CIS Benchmarks End of Life for Unsupported Technologies
In addition to being costly and troublesome, the continued use of unsupported technologies can expose your organization to security risks. Patching known vulnerabilities is an important part of any cyber hygiene program, as explained in CIS Controls Implementation Group 1. This becomes challenging or impossible when a vendor stops supporting a technology. Accordingly, CIS will discontinue CIS Benchmarks for technologies that are no longer supported by the vendor.
What End of Life Means for CIS Benchmarks
End of life is the date when a vendor stops delivering and supporting a particular version of their technology. CIS is working to align and plan accordingly to the vendor’s end of life plans for their products, including any extended support by the vendor. CIS will deprecate the related CIS Benchmarks. Once done, these CIS Benchmarks will be considered the final release.
We understand that not every organization has the ability to remain current with the latest release. Accordingly, CIS will continue to make the deprecated CIS Benchmarks and associated resources available. However:
- Deprecated CIS Benchmarks will be archived and no longer supported by CIS through the consensus process
- Deprecated CIS Benchmarks will not be incorporated into future releases of CIS-CAT Pro
CIS will plan accordingly to deprecate the CIS Benchmark and publish a final release (as needed) as it becomes aware that end of life is approaching for specific technologies. The final release will include derivatives such as the CIS Build Kit and assessment content (XCCDF/OVAL) as applicable.

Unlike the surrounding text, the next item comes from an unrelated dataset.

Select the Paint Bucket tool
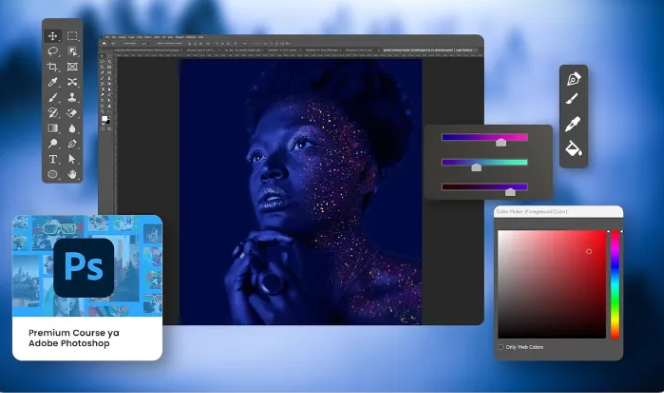This screenshot has width=664, height=393. pyautogui.click(x=574, y=149)
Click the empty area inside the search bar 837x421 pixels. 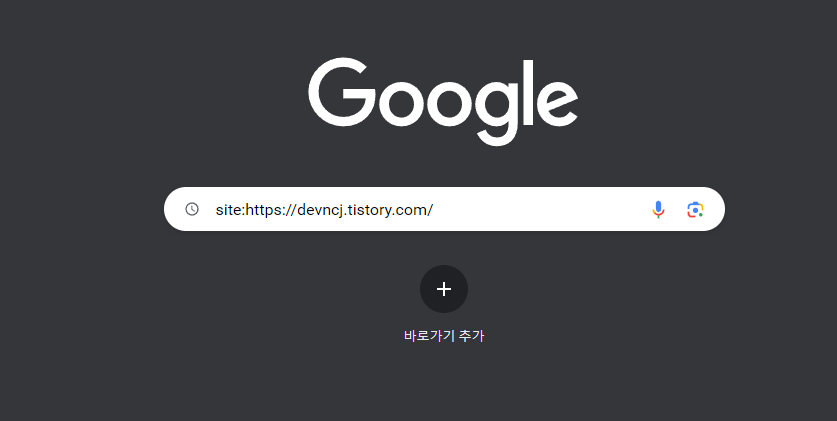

CIS Benchmarks Community and Open Tickets
The CIS Benchmark Developer Lead will review any open tickets for CIS Benchmarks that are no longer supported by the vendor. An update will be published to address any outstanding issues. This will be the final release of that particular technology version of the CIS Benchmark.
CIS-CAT Pro Support
The final release assessment content version for a CIS Benchmark that has reached end of life will be integrated into CIS-CAT Pro for one release. The following CIS-CAT Pro release will exclude the end of life CIS Benchmark. The associated files needed for the automated assessment will be available in a compressed file on CIS WorkBench.
If you need to continue to use the end of life content, we recommend utilizing the CIS-CAT Pro version for which the CIS Benchmark was last supported. The end of life CIS Benchmarks may continue to work with newer versions of CIS-CAT Pro, but are not officially supported.
Obtain the end of life content, information regarding the last applicable CIS-CAT Pro version, and CIS Benchmarks not accompanied by a final release but have reached end of life on CIS WorkBench.
Tailoring and Exporting
CIS Benchmarks that move to end of life will be available for download on the public CIS website, and if available, on CIS WorkBench. Some older content is only available in PDF format on the public CIS website.
CIS Benchmarks that are available on CIS WorkBench can be tailored and exported according to the options available for that technology.
CIS Hardened Images in the Cloud
CIS Hardened Images will continue to be available in cloud service provider (CSP) marketplaces for up to 90 days after a related CIS Benchmark reaches end of life. After that time, the CIS Hardened Image will be removed from the CSP marketplaces.
For a complete list of CIS Benchmarks that are currently end of life, along with their supported derivatives, see the CIS WorkBench Support Center.